> _ASSIGNMENT_
If a line in the entries contains the string "will", include that line in your answer.

======== EXERCISE MATERIALS

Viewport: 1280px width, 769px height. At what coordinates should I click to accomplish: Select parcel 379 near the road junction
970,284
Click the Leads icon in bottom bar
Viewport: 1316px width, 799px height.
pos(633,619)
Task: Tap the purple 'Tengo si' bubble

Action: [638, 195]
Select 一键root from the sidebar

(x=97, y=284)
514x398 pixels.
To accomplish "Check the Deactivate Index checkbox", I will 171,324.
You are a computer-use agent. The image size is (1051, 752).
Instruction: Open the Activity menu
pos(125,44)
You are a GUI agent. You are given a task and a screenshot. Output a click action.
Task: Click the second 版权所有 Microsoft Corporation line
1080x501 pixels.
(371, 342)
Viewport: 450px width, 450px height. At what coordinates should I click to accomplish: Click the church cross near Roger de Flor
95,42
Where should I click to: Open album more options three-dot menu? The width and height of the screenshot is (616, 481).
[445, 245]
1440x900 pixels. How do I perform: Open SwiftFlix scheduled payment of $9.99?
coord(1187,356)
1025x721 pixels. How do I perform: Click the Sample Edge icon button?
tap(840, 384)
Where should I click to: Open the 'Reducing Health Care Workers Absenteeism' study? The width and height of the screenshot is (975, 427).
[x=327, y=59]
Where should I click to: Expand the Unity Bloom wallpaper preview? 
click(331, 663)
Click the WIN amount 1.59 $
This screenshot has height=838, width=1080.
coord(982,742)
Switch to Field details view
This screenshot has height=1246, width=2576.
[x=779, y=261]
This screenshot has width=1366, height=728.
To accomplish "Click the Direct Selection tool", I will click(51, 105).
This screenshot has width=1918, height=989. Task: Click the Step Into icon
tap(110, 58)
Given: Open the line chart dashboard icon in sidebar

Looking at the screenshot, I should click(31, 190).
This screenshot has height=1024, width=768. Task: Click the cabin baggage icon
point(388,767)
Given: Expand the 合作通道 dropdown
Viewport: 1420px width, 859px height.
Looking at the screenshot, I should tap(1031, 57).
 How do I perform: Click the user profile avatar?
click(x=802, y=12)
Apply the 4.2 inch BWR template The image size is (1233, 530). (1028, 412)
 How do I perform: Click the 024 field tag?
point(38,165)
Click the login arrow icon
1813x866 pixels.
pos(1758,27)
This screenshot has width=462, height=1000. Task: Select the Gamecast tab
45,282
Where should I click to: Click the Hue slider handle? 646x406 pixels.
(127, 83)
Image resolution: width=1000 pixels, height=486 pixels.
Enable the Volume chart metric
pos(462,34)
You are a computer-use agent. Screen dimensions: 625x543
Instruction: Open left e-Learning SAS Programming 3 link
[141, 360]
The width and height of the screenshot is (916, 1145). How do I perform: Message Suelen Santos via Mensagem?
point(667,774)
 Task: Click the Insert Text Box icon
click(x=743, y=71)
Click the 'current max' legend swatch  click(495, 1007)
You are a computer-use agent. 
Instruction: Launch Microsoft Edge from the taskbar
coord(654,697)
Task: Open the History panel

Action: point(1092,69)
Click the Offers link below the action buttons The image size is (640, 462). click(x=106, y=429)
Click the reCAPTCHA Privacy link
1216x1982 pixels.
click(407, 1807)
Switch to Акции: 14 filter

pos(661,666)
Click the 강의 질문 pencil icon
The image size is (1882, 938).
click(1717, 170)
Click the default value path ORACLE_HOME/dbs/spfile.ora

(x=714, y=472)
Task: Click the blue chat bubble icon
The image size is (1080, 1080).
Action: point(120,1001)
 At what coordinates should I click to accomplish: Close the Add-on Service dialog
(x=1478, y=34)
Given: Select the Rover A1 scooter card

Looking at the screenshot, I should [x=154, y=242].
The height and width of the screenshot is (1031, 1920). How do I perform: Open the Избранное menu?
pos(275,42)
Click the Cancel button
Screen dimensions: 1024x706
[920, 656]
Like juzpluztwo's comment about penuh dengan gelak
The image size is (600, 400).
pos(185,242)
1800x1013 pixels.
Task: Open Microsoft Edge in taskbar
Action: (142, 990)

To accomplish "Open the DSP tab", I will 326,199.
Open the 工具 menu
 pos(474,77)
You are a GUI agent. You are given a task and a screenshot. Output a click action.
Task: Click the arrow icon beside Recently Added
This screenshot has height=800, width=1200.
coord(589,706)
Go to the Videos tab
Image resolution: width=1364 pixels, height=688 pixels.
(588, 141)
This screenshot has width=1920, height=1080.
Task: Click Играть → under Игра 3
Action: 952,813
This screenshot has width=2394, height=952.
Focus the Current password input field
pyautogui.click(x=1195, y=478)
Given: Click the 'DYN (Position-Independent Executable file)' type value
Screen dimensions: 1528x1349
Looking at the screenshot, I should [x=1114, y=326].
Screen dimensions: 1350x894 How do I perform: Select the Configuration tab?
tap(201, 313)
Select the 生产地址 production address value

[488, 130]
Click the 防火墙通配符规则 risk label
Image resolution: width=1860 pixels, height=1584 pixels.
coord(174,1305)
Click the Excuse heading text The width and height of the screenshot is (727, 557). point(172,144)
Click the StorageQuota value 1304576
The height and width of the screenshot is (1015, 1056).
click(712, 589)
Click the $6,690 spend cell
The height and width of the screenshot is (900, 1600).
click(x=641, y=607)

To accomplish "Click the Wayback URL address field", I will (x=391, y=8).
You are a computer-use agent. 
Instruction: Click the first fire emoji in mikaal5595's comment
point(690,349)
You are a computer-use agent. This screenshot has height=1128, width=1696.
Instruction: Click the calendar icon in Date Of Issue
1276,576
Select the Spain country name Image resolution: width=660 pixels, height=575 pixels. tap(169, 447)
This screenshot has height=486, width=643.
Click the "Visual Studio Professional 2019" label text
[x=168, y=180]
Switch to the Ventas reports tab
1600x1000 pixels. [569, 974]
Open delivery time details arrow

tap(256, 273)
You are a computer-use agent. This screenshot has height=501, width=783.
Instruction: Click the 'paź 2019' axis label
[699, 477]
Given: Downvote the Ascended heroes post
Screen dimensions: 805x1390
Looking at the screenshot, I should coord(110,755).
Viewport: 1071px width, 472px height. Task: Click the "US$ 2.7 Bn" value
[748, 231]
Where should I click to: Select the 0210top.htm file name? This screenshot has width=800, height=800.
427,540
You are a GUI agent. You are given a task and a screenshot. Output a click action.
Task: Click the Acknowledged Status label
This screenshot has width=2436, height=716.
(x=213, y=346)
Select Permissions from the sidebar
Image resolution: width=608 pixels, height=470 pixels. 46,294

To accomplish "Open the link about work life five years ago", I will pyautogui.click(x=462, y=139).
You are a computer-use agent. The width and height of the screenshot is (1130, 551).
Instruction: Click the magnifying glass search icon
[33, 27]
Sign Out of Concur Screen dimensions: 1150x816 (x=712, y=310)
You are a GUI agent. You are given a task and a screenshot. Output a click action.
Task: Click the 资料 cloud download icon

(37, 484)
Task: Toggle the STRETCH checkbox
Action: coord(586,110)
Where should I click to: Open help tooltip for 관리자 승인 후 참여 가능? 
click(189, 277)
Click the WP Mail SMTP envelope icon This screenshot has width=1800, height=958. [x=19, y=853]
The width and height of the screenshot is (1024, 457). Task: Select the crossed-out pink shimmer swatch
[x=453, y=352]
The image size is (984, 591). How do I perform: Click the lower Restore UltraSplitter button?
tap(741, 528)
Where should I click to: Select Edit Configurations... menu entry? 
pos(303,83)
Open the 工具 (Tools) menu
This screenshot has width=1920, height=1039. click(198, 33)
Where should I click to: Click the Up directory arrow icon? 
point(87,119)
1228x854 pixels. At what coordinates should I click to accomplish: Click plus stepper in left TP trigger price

================

> _RESPONSE AREA_
To accomplish "Check the Deactivate Index checkbox", I will 171,324.
To accomplish "Click the Direct Selection tool", I will click(51, 105).
To accomplish "Open the DSP tab", I will 326,199.
To accomplish "Click the Wayback URL address field", I will (x=391, y=8).
To accomplish "Open the link about work life five years ago", I will pyautogui.click(x=462, y=139).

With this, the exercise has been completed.